Все члены Комиссии тоже встали, отстранив от себя подворные списки, планы, ведомости и счеты, на которых не до конца была положена какая-то сумма.
- Вот те на, товарищи члены Комиссии! - глубоко вздохнул Устинов. Вот те на...
- Ну, Калашников, ну, председатель, давай! Давай всем нам команду! проглотив слюну, сказал Дерябин. - Ну?!
И Калашников вздрогнул, провел рукой по кудлатым волосам, громко распорядился:
- Через полчаса здесь же, у Кириллова крылечка, собираемся все вершние и вооруженные. Берданами, кто и чем может. Собираемся - и в лес! Пресекать безобразие, человеческое свинство, грабеж и разбой!
Сталкиваясь в дверях, члены Комиссии вышли из дома. Вслед им глядела Зинаида.
Она как раз потянулась в печь вынуть чугунок с кашей и теперь стояла с ухватом в руках.
...Чудная пора стояла в лесу, в Белом Бору, лето запаздывало из него уйти, осень - прийти.
А может быть, и лето, и осень тут вместе были - встретились-свиделись, расстаться не смогли, укрылись в лесной глубине и молча ожидают неминуемую свою разлуку.
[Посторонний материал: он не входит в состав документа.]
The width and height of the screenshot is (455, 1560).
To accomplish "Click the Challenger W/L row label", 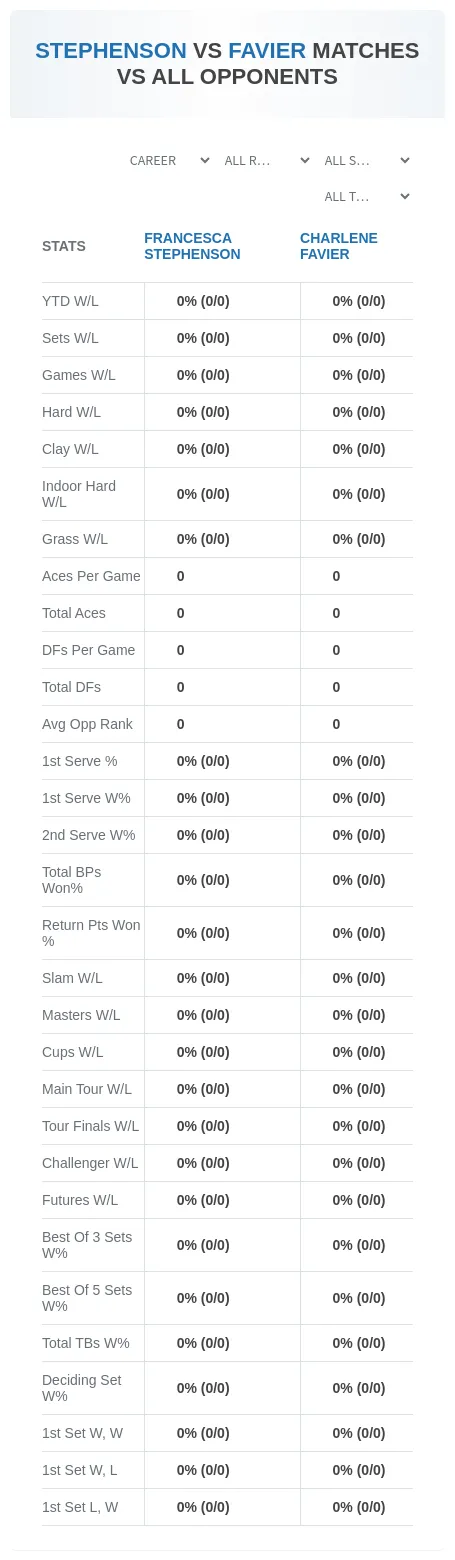I will coord(90,1163).
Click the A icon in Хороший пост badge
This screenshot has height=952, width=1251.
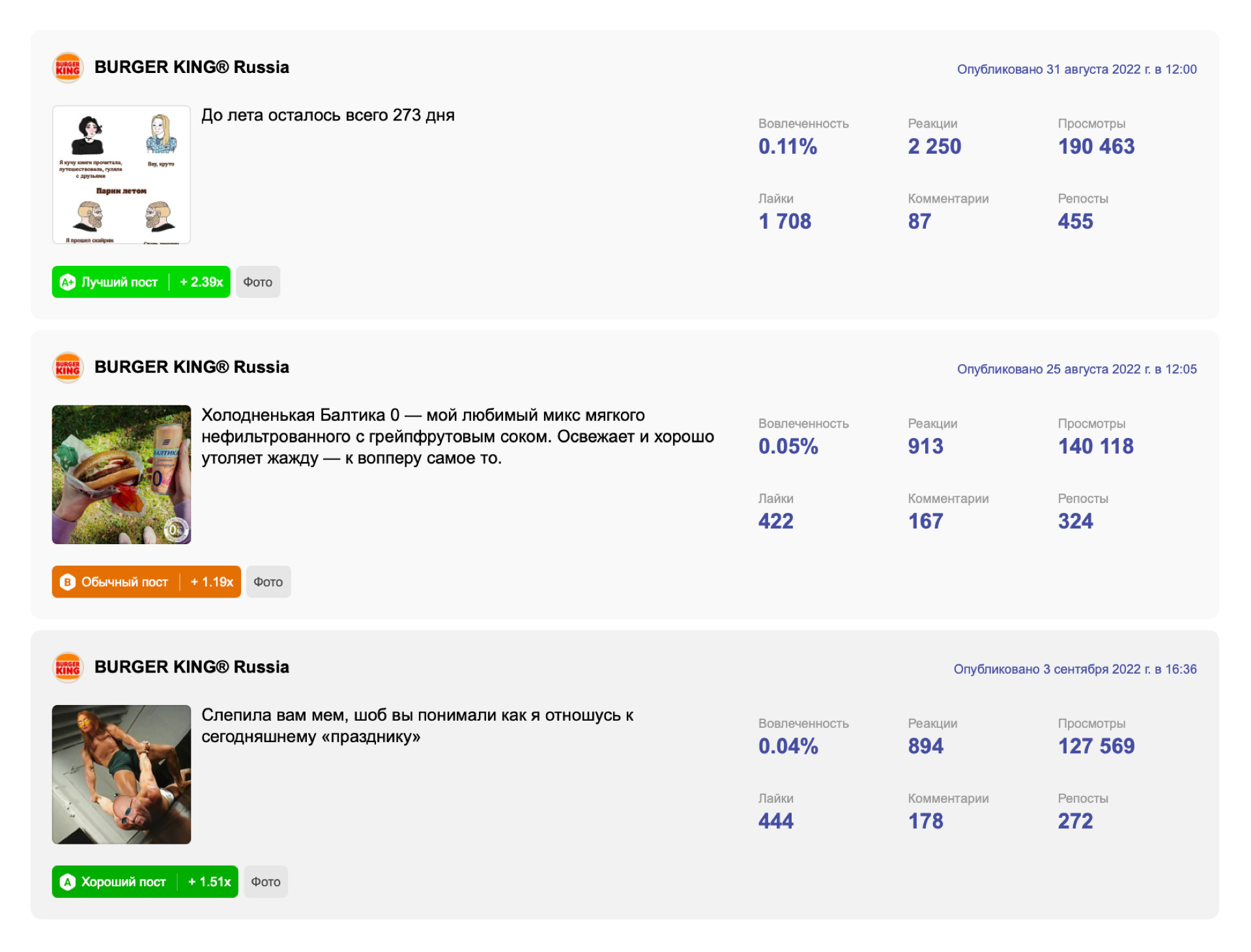tap(67, 882)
Тихо было от этого ожидания, от этой невидимой встречи.
Уже и овод в лесу не гудел, и комар не пищал, и мошка не звенела отошли все звоны лесные, все птичьи песни.
Пролетела над лесом птица, и слышно стало, как рвется синий, неподвижный воздух под крылами, крикнул ястреб, и лес оглушился, лес уже успел отвыкнуть от звуков.
Прохлада стояла в лесу, но теплая прохлада, уютная. Будто была тому назад несколько дней протоплена огромная русская печь, и после того остывают, не торопясь, деревья, пожухлые травы и коричневые хвойные половинки, расстеленные по земле, и сама лесная земля.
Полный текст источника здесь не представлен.